UN revives efforts to eliminate yaws – once forgotten disease that is making comeback
The United Nations health agency is reviving efforts to eliminate yaws, a nearly forgotten disease that eats away at the skin, cartilage and bones of its victims, mostly children, which is making a comeback after a global control programme almost eradicated it over 40 years ago.
“The persistence of yaws in the 21st century is unacceptable,” UN World Health Organization (WHO) Director of Neglected Tropical Diseases Lorenzo Savioli said of the disease which is re-emerging in poor, rural and marginalized populations of Africa, Asia and South America.
“There is a cost-effective approach to treating this disease,” he added, noting that the single dose of long-acting penicillin costs as little as $0.32.
Experts believe that yaws can be eliminated and eventually eradicated because humans are the only reservoir of infection.
New cases appear every year. This week, world experts including officials from the health ministries of selected endemic countries – Indonesia, Ghana and the Republic of Congo – are holding informal talks to develop a new global strategy for combating it.
The overall aim is to minimize suffering and the socio-economic impact the disease has on affected populations. A recent control programme in India provides optimism that elimination can be achieved in other countries with persistent efforts and political commitment. In the south-east Asia region, the aim is to eradicate yaws by 2012.
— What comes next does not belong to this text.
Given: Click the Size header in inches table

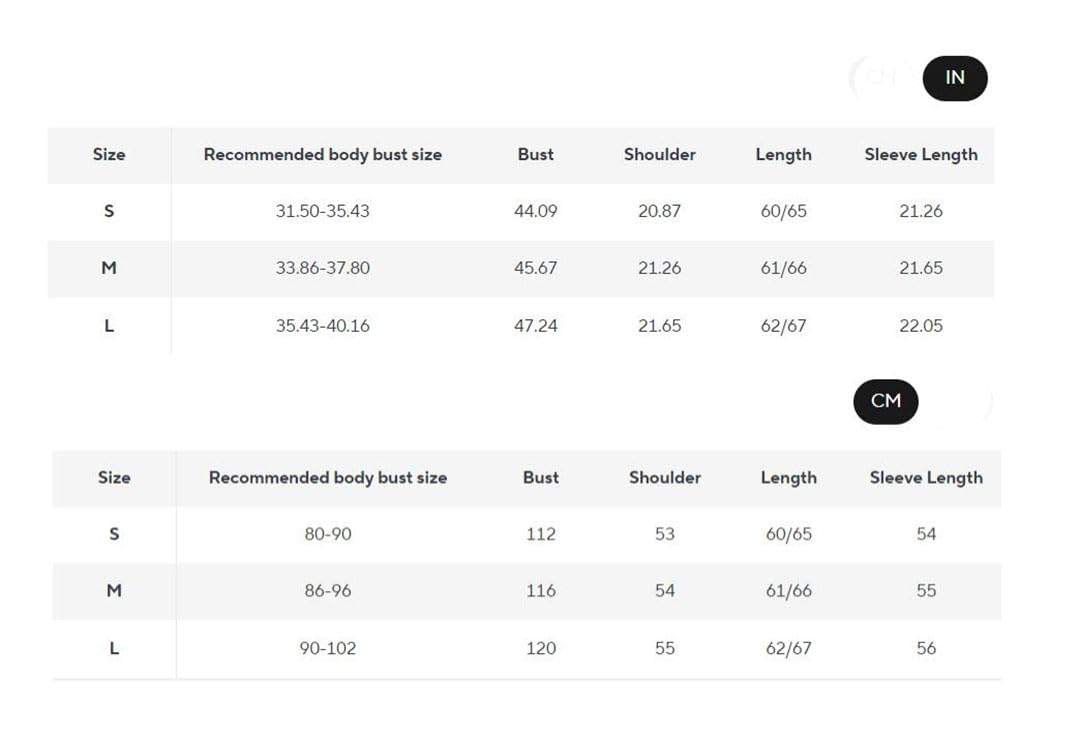Looking at the screenshot, I should click(x=109, y=154).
This week’s talks are examining whether elimination is now possible in other regions of the world, signalling a possible revival of the 1950s global yaws programme as well as the development of a current global strategy to generate much-needed support at global, regional and country levels to eradicate it once and for all.
The officials are studying a three-fold strategy: detecting and treating all yaws cases and their contacts; interrupting transmission; and preventing disability.